Es herrscht Übereinstimmung in der Fachwelt, dass sich hier etwas ändern muss. Die Zahlen sprechen schon länger eine deutliche Sprache: Mehr als 60 Prozent von über 360 000 Betäubungsmittel-Delikten sind durch Erwerb, Besitz oder Vertrieb von Cannabis verursacht, erinnert Michels. Davon wiederum 80 Prozent sind konsumnahe Delikte wie der Besitz kleiner Mengen zum Eigengebrauch. Aber die deutliche Steigerung der Strafverfolgung habe nicht zu einem Rückgang des Konsums geführt. Ebensowenig konnte die Verfügbarkeit der Droge auf diesem Weg reduziert werden.
Das Akzept-Bündnis begrüßt insgesamt die Absicht des Gesetzentwurfs, den verantwortungsvollen Cannabiskonsum zu erleichtern, fordert aber dringend dazu auf, die Erfahrungen anderer Länder einzubeziehen. Die besagen unter anderem, dass der Konsum unter jüngeren Menschen eben nicht zunimmt, wenn, dann im Kreis der über 50-Jährigen. Eine Entwicklung hin zur Legalisierung lässt eine Substanz vermutlich weniger interessant erscheinen, einmal davon abgesehen, dass ihr Gebrauch müde macht.
Ein deutlich größeres Problem sieht der alternative Bericht in der deutschen Politik im Hinblick auf die legalen Substanzen Tabak und Alkohol. Laut Suchtforscher Stöver ist Deutschland auch in diesem Bereich ein Hochkonsumland. Es verfüge aber über wenig Regulierung und eine nur mangelhafte Steuerung des Konsums. Und gerade bei den legalen Drogen will die jetzige Regierung zumindest laut Koalitionsvertrag nichts ändern.

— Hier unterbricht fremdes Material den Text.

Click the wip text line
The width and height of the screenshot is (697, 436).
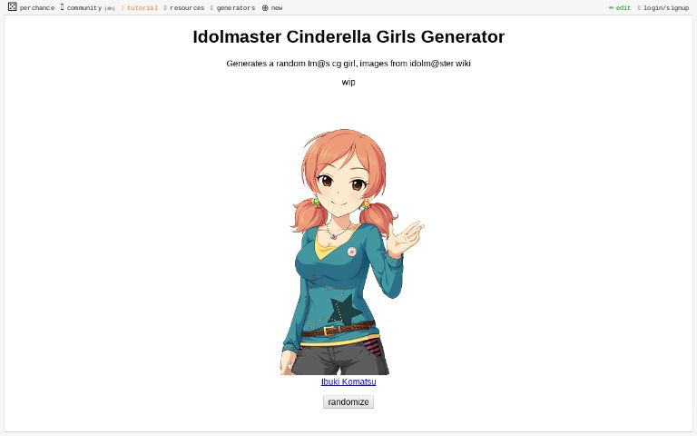[x=349, y=82]
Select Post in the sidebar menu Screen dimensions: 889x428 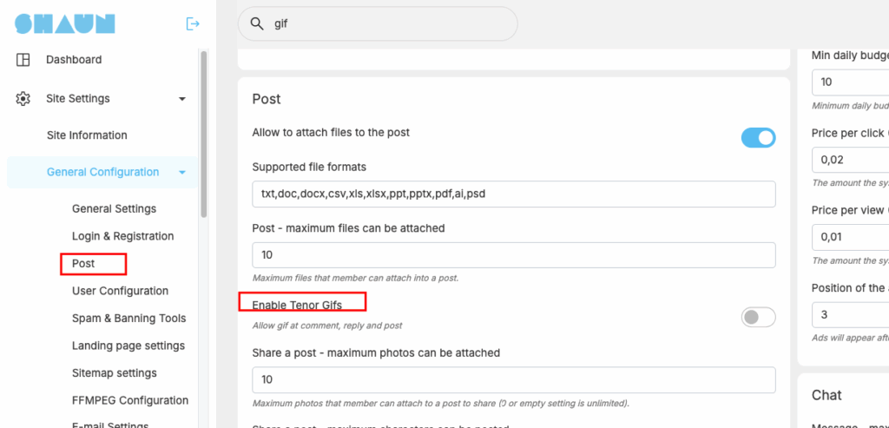coord(83,264)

Anders als fast alle europäischen Nachbarn habe Deutschland zum Beispiel keinen nationen Plan der Tabakkontrolle. Stöver fragt, wie Deutschland 2040 rauchfrei werden will (das bedeutet, dass weniger als fünf Prozent der Erwachsenen noch rauchen), während es gegenwärtig noch 35 Prozent Raucherinnen und Raucher in der Bevölkerung gibt. Auf der anderen Seite der Bilanz stehen 127 000 tabakbedingte vorzeitige Sterbefälle und etwa 100 Milliarden Euro volkswirtschaftliche Gesamtkosten des Rauchens, jeweils pro Jahr.
Ähnlich großer Handlungsbedarf bestünde beim Thema Alkohol. Zwar geht der Konsum unter den 12- bis 17-Jährigen zurück, bei den Erwachsenen bleibe er sehr hoch. Nicht nur die Alkoholwerbung, »die nur die angenehmen Seiten dieses Drogenkonsums beleuchtet«, so Stöver, sei omnipräsent. Von ausländischen Besuchern werde oft der Eindruck wiedergegeben, man muss oder man sollte hierzulande Alkohol trinken. Die Trinkkultur von Oktoberfest bis zu den glühweinseligen Weihnachtsmärkten ist stark verwurzelt. Zu danken ist der Zustand auch einer CSU-Drogenbeauftragten der Bundesregierung, die 16 Jahre im Amt war. Der unendliche Spaß für die einen mündet jedoch in Gewalt, alkoholbedingte Straftaten und Verkehrsdelikte – mit unguten Folgen für Betroffene, unter anderem in Form von 74 000 alkoholbedingten vorzeitigen Sterbefälle jedes Jahr.